• _SUPPLIED PASSAGE_
* * *

The prices for the DELIVERED OBJECT shall be those specified in the ORDER or the CONTRACT. For work carried out on a time basis, the price shall be determined on the basis of the hourly rates specified in the ORDER or the CONTRACT. If no hourly rates have been agreed, the hourly rate charged by STS for other customers and comparable work shall apply. All prices are exclusive of value-added tax, sales tax, excise duty and expense tax as well as comparable taxes, levies, duties or fees.


In the case of a remote sale (Section 1.3.), the CUSTOMER shall bear the transport costs from the warehouse and the costs of any transport insurance requested by the CUSTOMER.


STS does not take back transport packaging and all other packaging; it becomes the CUSTOMER's property.


3.2. Payment Terms


The terms of payment for all DELIVERED OBJECTS are, unless advance payment has been agreed, as follows: 100% within ten (10) days as of the date of issue of the invoice for services and thirty (30) days as of the date of issue of the invoice for goods.

* * *

• _COMPLETE THE FOLLOWING_
1/ Answer these questions from the pricing and payment terms, each answer on its own line marked to match:
(a) Which hourly rate applies if no hourly rates have been agreed?
(b) In a remote sale, which costs does the CUSTOMER bear?
(c) Within how many days of the invoice's issue date must goods be paid for?
2/ List every tax or duty that the pricing and payment terms name individually as excluded from all prices.

• _INFORMATION_
* * *

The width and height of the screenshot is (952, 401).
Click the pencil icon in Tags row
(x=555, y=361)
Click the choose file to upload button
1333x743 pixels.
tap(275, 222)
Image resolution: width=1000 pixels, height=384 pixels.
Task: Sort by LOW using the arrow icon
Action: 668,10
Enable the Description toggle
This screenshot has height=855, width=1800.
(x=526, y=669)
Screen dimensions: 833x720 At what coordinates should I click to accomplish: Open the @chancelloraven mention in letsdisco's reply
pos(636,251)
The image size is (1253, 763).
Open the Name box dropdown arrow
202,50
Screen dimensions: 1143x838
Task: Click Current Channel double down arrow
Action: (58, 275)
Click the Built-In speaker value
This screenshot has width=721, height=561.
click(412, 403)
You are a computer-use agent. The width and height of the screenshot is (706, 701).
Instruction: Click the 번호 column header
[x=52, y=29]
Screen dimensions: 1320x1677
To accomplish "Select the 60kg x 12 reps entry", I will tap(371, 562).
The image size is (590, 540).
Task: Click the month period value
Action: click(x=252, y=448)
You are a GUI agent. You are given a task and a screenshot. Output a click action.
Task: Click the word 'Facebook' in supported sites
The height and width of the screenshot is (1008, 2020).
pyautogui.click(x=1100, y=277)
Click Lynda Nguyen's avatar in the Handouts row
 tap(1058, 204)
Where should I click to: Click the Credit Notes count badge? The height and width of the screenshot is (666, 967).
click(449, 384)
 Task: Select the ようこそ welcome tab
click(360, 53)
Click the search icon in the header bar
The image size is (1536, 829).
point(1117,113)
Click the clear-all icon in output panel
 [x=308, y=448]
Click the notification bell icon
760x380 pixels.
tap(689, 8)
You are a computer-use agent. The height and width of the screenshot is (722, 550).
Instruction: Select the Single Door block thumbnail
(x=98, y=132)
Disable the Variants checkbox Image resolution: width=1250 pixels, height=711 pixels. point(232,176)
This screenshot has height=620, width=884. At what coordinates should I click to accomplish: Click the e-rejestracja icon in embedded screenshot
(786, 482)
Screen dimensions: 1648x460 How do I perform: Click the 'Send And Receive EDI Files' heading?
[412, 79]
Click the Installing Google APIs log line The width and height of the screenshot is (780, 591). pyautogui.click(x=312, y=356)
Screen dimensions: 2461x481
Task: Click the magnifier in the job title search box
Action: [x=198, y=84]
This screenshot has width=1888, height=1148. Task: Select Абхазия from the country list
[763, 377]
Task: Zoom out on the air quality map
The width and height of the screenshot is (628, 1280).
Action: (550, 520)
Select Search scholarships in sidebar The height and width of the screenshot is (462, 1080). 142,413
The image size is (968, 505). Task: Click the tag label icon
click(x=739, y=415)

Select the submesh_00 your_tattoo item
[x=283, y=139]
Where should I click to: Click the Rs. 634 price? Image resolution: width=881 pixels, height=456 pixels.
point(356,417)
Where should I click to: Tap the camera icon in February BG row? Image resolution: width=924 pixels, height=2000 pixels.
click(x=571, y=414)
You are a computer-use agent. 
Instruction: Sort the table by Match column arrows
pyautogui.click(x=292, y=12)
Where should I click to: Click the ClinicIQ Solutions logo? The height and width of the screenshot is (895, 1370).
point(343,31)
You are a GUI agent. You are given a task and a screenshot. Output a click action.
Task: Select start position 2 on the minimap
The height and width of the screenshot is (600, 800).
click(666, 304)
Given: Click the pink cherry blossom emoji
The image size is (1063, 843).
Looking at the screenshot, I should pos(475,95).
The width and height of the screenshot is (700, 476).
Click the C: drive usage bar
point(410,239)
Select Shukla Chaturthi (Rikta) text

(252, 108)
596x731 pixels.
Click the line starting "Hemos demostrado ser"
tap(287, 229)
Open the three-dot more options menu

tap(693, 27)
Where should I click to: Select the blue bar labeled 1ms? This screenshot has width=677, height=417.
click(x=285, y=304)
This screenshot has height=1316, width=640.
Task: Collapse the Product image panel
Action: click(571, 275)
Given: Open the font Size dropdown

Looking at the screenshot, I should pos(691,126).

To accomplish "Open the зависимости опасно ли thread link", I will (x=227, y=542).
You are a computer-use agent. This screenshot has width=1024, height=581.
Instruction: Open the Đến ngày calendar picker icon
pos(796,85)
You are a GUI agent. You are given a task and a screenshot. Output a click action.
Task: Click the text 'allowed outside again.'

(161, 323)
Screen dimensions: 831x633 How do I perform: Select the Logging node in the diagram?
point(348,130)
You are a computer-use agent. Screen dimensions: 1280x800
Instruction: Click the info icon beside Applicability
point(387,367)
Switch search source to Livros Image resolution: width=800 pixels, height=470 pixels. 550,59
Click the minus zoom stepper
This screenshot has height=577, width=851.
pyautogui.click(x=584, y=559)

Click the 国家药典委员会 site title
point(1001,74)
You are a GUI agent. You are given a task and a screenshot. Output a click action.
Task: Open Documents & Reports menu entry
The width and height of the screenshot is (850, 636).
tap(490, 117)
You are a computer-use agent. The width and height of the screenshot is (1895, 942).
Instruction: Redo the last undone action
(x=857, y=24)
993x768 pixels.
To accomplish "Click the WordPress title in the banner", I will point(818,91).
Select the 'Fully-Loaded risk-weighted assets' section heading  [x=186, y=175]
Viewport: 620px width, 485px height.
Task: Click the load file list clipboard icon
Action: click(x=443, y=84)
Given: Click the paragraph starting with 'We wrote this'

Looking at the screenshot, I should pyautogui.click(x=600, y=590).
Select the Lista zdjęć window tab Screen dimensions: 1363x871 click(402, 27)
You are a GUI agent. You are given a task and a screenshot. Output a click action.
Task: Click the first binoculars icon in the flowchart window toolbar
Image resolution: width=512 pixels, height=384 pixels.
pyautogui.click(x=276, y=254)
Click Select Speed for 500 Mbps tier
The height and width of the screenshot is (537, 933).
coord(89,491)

* * *

• _SOLUTIONS BY TASK_
1/
(a) The hourly rate that STS charges other customers for comparable work.
(b) The transport costs from the warehouse and the costs of any transport insurance the CUSTOMER requests.
(c) Thirty (30) days.

2/
- Value-added tax
- Sales tax
- Excise duty
- Expense tax